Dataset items
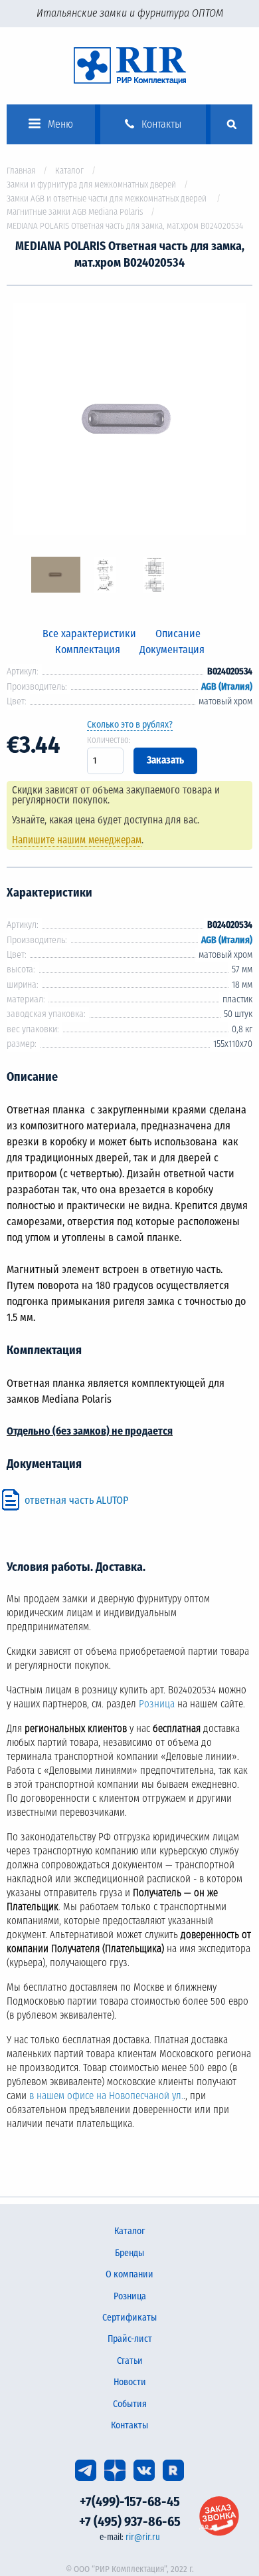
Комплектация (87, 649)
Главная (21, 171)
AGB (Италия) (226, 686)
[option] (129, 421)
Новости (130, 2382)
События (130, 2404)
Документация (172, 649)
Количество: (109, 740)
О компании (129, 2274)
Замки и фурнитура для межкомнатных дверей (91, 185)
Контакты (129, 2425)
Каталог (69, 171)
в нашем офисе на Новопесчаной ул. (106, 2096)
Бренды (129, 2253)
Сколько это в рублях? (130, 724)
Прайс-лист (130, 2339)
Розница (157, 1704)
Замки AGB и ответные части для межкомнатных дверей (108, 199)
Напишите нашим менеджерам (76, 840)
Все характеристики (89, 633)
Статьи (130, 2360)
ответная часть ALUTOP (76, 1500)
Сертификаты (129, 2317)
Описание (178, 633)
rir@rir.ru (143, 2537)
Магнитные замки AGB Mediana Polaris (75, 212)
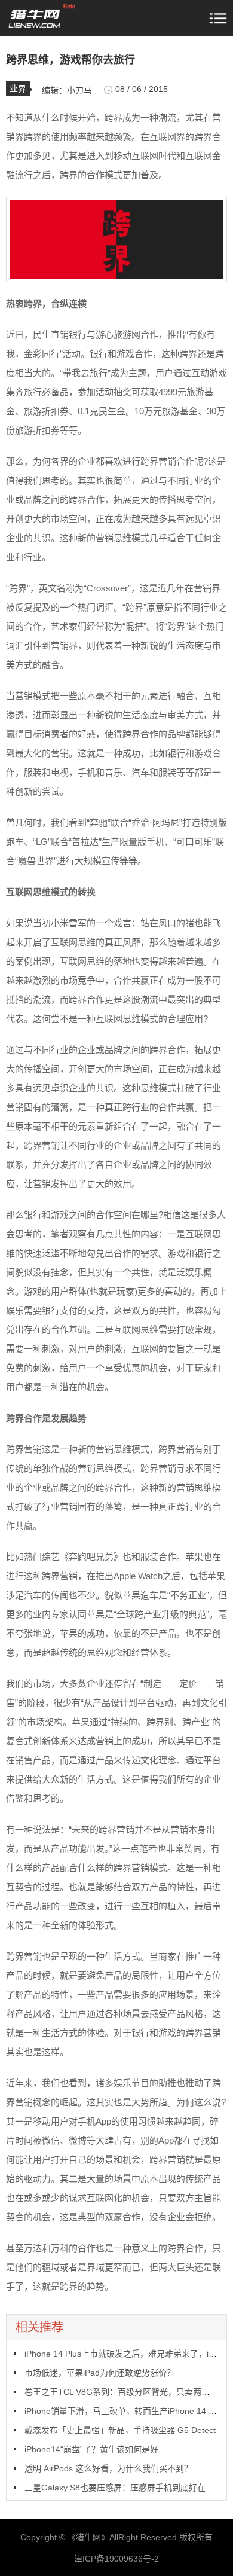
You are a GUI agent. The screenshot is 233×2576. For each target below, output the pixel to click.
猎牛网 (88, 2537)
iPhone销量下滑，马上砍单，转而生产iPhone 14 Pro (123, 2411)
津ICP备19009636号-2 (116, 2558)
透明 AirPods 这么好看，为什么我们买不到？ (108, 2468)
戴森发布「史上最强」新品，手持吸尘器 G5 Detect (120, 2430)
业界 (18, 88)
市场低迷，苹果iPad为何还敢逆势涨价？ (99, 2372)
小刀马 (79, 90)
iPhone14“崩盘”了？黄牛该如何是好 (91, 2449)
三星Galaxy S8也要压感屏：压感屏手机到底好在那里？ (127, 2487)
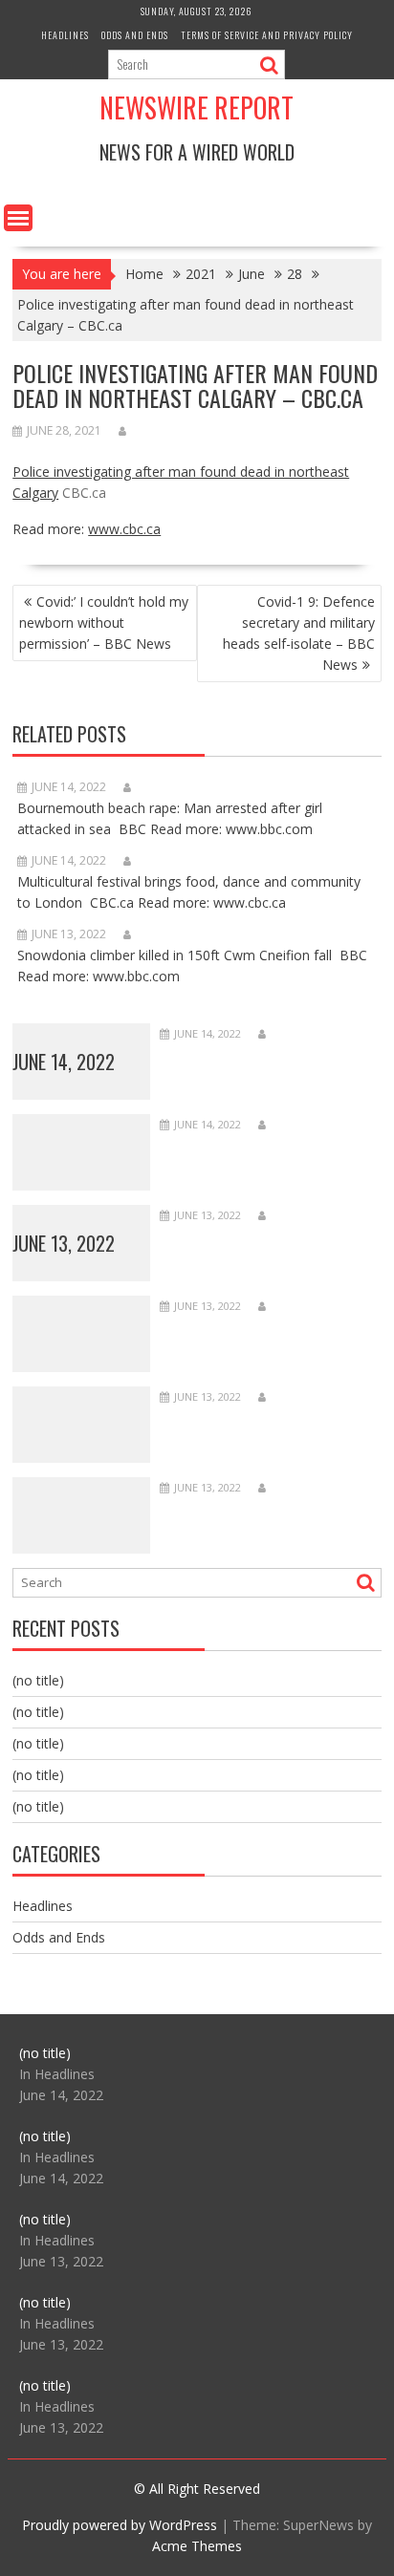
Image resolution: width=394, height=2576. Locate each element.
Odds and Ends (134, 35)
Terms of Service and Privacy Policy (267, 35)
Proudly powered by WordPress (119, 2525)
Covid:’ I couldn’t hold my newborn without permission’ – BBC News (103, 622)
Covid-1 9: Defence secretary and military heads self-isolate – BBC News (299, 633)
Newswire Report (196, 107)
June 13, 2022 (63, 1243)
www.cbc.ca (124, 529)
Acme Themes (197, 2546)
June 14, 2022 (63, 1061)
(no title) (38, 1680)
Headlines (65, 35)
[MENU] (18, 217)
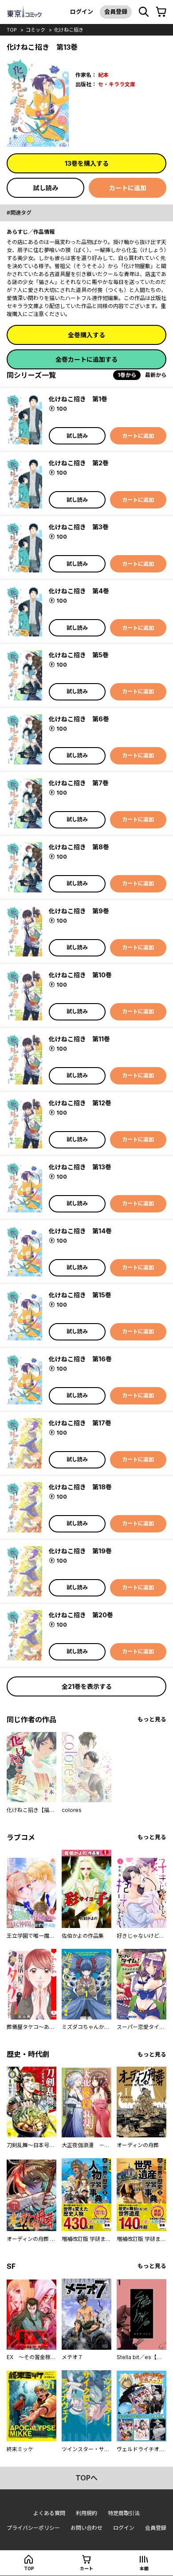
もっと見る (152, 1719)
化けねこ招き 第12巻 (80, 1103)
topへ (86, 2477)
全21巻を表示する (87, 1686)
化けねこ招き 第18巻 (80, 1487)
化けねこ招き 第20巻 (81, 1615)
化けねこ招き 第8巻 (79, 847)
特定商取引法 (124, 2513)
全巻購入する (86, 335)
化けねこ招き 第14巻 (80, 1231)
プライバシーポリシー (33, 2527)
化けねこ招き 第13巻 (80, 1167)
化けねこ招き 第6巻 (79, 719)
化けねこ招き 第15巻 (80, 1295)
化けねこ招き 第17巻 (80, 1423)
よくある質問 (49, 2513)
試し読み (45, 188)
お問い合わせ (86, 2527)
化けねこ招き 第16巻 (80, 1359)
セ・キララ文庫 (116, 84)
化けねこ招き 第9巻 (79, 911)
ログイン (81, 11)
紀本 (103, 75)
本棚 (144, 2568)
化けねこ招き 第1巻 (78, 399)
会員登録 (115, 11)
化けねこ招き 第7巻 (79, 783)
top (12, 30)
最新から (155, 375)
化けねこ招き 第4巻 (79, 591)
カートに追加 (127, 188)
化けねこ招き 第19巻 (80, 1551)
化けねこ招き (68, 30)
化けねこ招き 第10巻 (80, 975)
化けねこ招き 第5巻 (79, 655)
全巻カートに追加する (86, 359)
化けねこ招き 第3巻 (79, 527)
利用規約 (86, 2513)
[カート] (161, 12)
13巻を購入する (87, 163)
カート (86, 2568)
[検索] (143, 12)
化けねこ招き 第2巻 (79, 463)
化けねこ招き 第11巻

## Task directions
Should a record include a picture, drop the picture and write out the remainder exactly.

## Written answer
Комплектация (87, 649)
Главная (21, 171)
AGB (Италия) (226, 686)
[option] (129, 421)
Новости (130, 2382)
События (130, 2404)
Документация (172, 649)
Количество: (109, 740)
О компании (129, 2274)
Замки и фурнитура для межкомнатных дверей (91, 185)
Контакты (129, 2425)
Каталог (69, 171)
в нашем офисе на Новопесчаной ул. (106, 2096)
Бренды (129, 2253)
Сколько это в рублях? (130, 724)
Прайс-лист (130, 2339)
Розница (157, 1704)
Замки AGB и ответные части для межкомнатных дверей (108, 199)
Напишите нашим менеджерам (76, 840)
Все характеристики (89, 633)
Статьи (130, 2360)
ответная часть ALUTOP (76, 1500)
Сертификаты (129, 2317)
Описание (178, 633)
rir@rir.ru (143, 2537)
Магнитные замки AGB Mediana Polaris (75, 212)
You are a GUI agent. The screenshot is 233×2576. For each target below, output the pixel to click.
猎牛网 (88, 2537)
iPhone销量下滑，马上砍单，转而生产iPhone 14 Pro (123, 2411)
津ICP备19009636号-2 (116, 2558)
透明 AirPods 这么好看，为什么我们买不到？ (108, 2468)
戴森发布「史上最强」新品，手持吸尘器 G5 Detect (120, 2430)
业界 (18, 88)
市场低迷，苹果iPad为何还敢逆势涨价？ (99, 2372)
小刀马 (79, 90)
iPhone14“崩盘”了？黄牛该如何是好 (91, 2449)
三星Galaxy S8也要压感屏：压感屏手机到底好在那里？ (127, 2487)
Image resolution: width=394, height=2576. Locate each element.
Odds and Ends (134, 35)
Terms of Service and Privacy Policy (267, 35)
Proudly powered by WordPress (119, 2525)
Covid:’ I couldn’t hold my newborn without permission’ – BBC News (103, 622)
Covid-1 9: Defence secretary and military heads self-isolate – BBC News (299, 633)
Newswire Report (196, 107)
June 13, 2022 (63, 1243)
www.cbc.ca (124, 529)
Acme Themes (197, 2546)
June 14, 2022 (63, 1061)
(no title) (38, 1680)
Headlines (65, 35)
[MENU] (18, 217)
もっと見る (152, 1719)
化けねこ招き 第12巻 (80, 1103)
topへ (86, 2477)
全21巻を表示する (87, 1686)
化けねこ招き 第18巻 (80, 1487)
化けねこ招き 第20巻 (81, 1615)
化けねこ招き 第8巻 (79, 847)
特定商取引法 (124, 2513)
全巻購入する (86, 335)
化けねこ招き 第14巻 (80, 1231)
プライバシーポリシー (33, 2527)
化けねこ招き 第13巻 (80, 1167)
化けねこ招き 第6巻 (79, 719)
化けねこ招き 第15巻 (80, 1295)
化けねこ招き 第17巻 (80, 1423)
よくある質問 (49, 2513)
試し読み (45, 188)
お問い合わせ (86, 2527)
化けねこ招き 第16巻 (80, 1359)
セ・キララ文庫 (116, 84)
化けねこ招き 第9巻 (79, 911)
ログイン (81, 11)
紀本 (103, 75)
本棚 (144, 2568)
化けねこ招き 第1巻 (78, 399)
会員登録 (115, 11)
化けねこ招き 第7巻 (79, 783)
top (12, 30)
最新から (155, 375)
化けねこ招き 第4巻 (79, 591)
カートに追加 (127, 188)
化けねこ招き 第19巻 (80, 1551)
化けねこ招き (68, 30)
化けねこ招き 第10巻 (80, 975)
化けねこ招き 第5巻 (79, 655)
全巻カートに追加する (86, 359)
化けねこ招き 第3巻 (79, 527)
利用規約 (86, 2513)
[カート] (161, 12)
13巻を購入する (87, 163)
カート (86, 2568)
[検索] (143, 12)
化けねこ招き 第2巻 (79, 463)
化けねこ招き 第11巻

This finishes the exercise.